Most clinical studies use between 200 and 400 mg of L-theanine per day, and that range has shown a strong safety profile in trials lasting up to eight weeks. The sweet spot depends on what you’re taking it for: calming anxiety, sharpening focus alongside caffeine, or improving sleep. Here’s how the doses break down by goal.
The Standard Daily Range: 200 to 400 mg
Across published clinical trials, daily doses of 200 to 400 mg consistently reduce stress and anxiety without notable side effects. This is the range most supplement brands target, and it aligns with the FDA’s GRAS (Generally Recognized as Safe) notice, which approved L-theanine as a food ingredient at up to 250 mg per serving. Most people start at 200 mg once daily and adjust from there based on how they respond.
A single dose of 200 mg is the most commonly studied amount. It’s enough to promote a calm, alert mental state by boosting the brain’s production of calming neurotransmitters without causing drowsiness. If 200 mg feels underwhelming, stepping up to 400 mg (split into two doses or taken at once) is still well within the tested safety window.
Dosage by Goal
For Stress and Anxiety
200 mg once or twice daily is the dose most often used in anxiety-related research. Effects typically begin within 30 to 60 minutes of taking it. Some people take a single 200 mg dose during a high-stress moment, while others use it as a daily supplement. Both approaches have support in clinical data, though daily use over several weeks appears to provide more consistent benefits.
For Focus (Especially With Caffeine)
L-theanine pairs well with caffeine, and the combination has been studied more closely than either compound alone for cognitive tasks. In one well-known trial published in Nutritional Neuroscience, roughly 100 mg of L-theanine combined with 40 mg of caffeine significantly improved accuracy on attention-switching tasks, increased self-reported alertness, and reduced tiredness. That works out to about a 2:1 ratio of L-theanine to caffeine.
In practical terms, if your morning coffee contains around 100 mg of caffeine, pairing it with 200 mg of L-theanine follows that ratio closely. The L-theanine smooths out the jittery edge caffeine can cause while preserving (and even enhancing) the mental sharpness. Many people find this combination more useful than either ingredient on its own.
For Sleep
Sleep studies typically use 200 mg taken 30 to 60 minutes before bed. One exploratory study used 200 mg of L-theanine alongside 700 mg of GABA before bedtime and tracked sleep quality with wearable devices. L-theanine doesn’t act as a sedative the way melatonin does. Instead, it promotes relaxation by lowering mental alertness gently, which can help people who lie awake with a racing mind fall asleep more easily.
Upper Safety Limits
No formal upper intake level has been established for humans, but the safety margins are wide. Animal toxicology studies found no adverse effects at doses equivalent to roughly 640 mg per kilogram of body weight in humans. For a 150-pound person, that translates to over 43,000 mg per day, nearly 100 times the highest dose commonly used in clinical research. This doesn’t mean megadoses are a good idea, but it does illustrate that 200 to 400 mg daily sits far below any toxicity threshold identified so far.

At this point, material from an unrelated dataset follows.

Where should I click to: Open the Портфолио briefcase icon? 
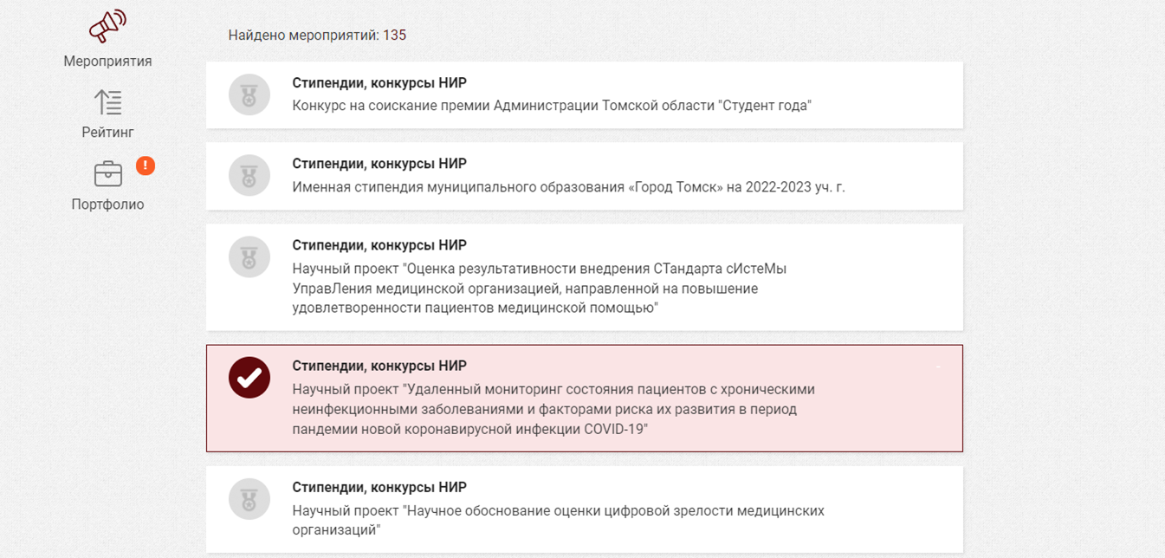pyautogui.click(x=107, y=174)
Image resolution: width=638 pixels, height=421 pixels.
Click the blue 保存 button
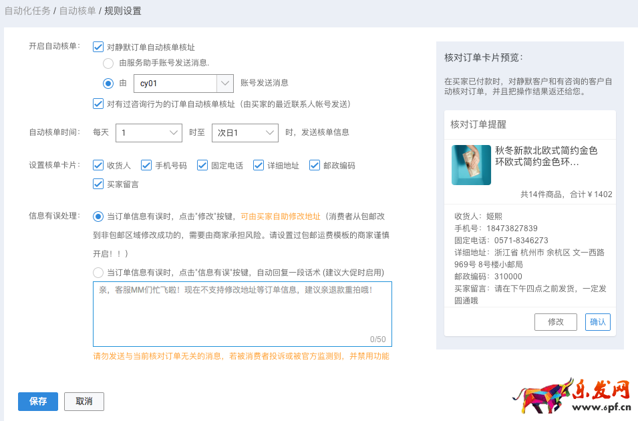(38, 402)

Most trials cap out at eight weeks, so long-term data beyond that window is limited. The compound occurs naturally in tea leaves (a cup of green tea contains roughly 25 to 60 mg), and populations that drink multiple cups daily have consumed it for centuries without documented harm at those dietary levels.
Side Effects and Interactions
At standard doses, L-theanine is remarkably well tolerated. Clinical trials consistently report side-effect profiles comparable to placebo. It doesn’t cause sedation at typical doses, and it’s non-habit-forming.
There are a few situations worth noting. Because L-theanine can lower blood pressure slightly, people already taking blood pressure medication should be aware of a potential additive effect. The same logic applies to any supplement or medication with calming or sedative properties: stacking L-theanine on top could amplify the effect more than expected. It’s also worth distinguishing L-theanine (a single amino acid) from green tea extract supplements, which contain a broader mix of compounds and have been linked in rare cases to liver irritation. Pure L-theanine has not shown this association.
Timing and How Long It Takes to Work
L-theanine is absorbed relatively quickly. Most people notice a subtle shift in mental state within 30 to 60 minutes of taking it on an empty stomach. The effects are gentle rather than dramatic: a reduction in mental chatter, slightly easier focus, a sense of being calmer without feeling foggy. Taking it with food may slow absorption slightly but won’t reduce its effectiveness.
For stress and focus, morning or early afternoon dosing works well. For sleep, taking it about an hour before bed gives it time to reach peak levels. If you’re splitting a 400 mg daily dose, morning and evening is a common approach that covers both daytime calm and nighttime relaxation.